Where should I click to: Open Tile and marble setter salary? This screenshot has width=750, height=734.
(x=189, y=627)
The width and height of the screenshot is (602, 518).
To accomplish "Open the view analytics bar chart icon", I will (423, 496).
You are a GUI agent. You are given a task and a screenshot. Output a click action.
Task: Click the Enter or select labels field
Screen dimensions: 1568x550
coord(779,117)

WHAT YOU WILL DO:
Reproduce every line of the material above verbatim, in its original order.

EXPECTED ANSWER:
Where should I click to: Open Tile and marble setter salary? This screenshot has width=750, height=734.
(x=189, y=627)
The width and height of the screenshot is (602, 518).
To accomplish "Open the view analytics bar chart icon", I will (423, 496).
You are a GUI agent. You are given a task and a screenshot. Output a click action.
Task: Click the Enter or select labels field
Screen dimensions: 1568x550
coord(779,117)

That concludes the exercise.